I look forward to seeing how Bart puts together the soundtrack. Meanwhile, please enjoy the footage in this video. It is fitting for our attention to the nineteenth century urban space, especially as it relates to transportation like street cars. I can't thank Bart enough for his support. I am sure the students will appreciate his contributions, too.

Tuesday, November 12, 2013

... it is difficult (even today) to think of Tuscaloosa, a town into which people come primarily for football games, as a city.


I have been tinkering with footage and images and text written and/or gathered by the students, me and my colleagues for the upcoming "world premiere" of our humble short film "Tuscaloosa, 'The Nineteenth Century'." The event will be held  at 4 pm December 4 in Room 118, tenHoor Hall on the campus of the University of Alabama. Katherine Richter, Executive Director of the Tuscaloosa County Preservation Society, will speak.

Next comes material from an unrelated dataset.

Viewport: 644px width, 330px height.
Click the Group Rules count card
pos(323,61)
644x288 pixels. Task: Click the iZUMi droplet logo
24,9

As an aside, the film is brought to you by "Room 118 Productions." Posted here are some of the photos that the students took of local buildings. The film will also have snippets of footage from urban spaces outside of Tuscaloosa. In this short clip, note how we kept what we have learned about the tensions between frontier life and the urban space in view. Another aside: the footage of the bridge at the beginning of this clip was taken last month when I was in Chicago attending a conference.

Meanwhile, it was wonderful hearing recently retired University of Alabama art historian Dr. Robert Mellown speak last week about his new book, as a presenter in the Alabama Center for the Book Lunchtime Speaker Series in Gorgas Library. Though I did not see a particular student in attendance, I was pleased to hear him say he needs to get to Gorgas and pick up Mellown's book as he - and the rest of the class - prepare to revise their final essays on local buildings. Their essays are a key inspiration behind the short film.

In our last in-class regular meeting, which will be held tomorrow, the students will discuss the first chapter of Jungle, Upton Sinclair's famous novel, and consider it alongside the late nineteenth century Second Industrial Revolution. They will see a short excerpt from PBS' Chicago: City of the Century documentary, which will push their thinking about Jungle. This reading is one of the ways we will prepare for this coming Sunday's field trip  to Sloss Furnaces in Birmingham, Alabama. Sloss curator and historian Karen Utz will be one of our tour lecturers.  We are grateful for her support.

I look forward to hearing how the students synthesized everything they have learned to date after that visit to Sloss. They certainly did a great job of doing as much when we used an Bravo Channel Actor's Studio interview approach to simply ask one another about the significance of Gunther Barth's City People. May the synthesizing (and editing) continue.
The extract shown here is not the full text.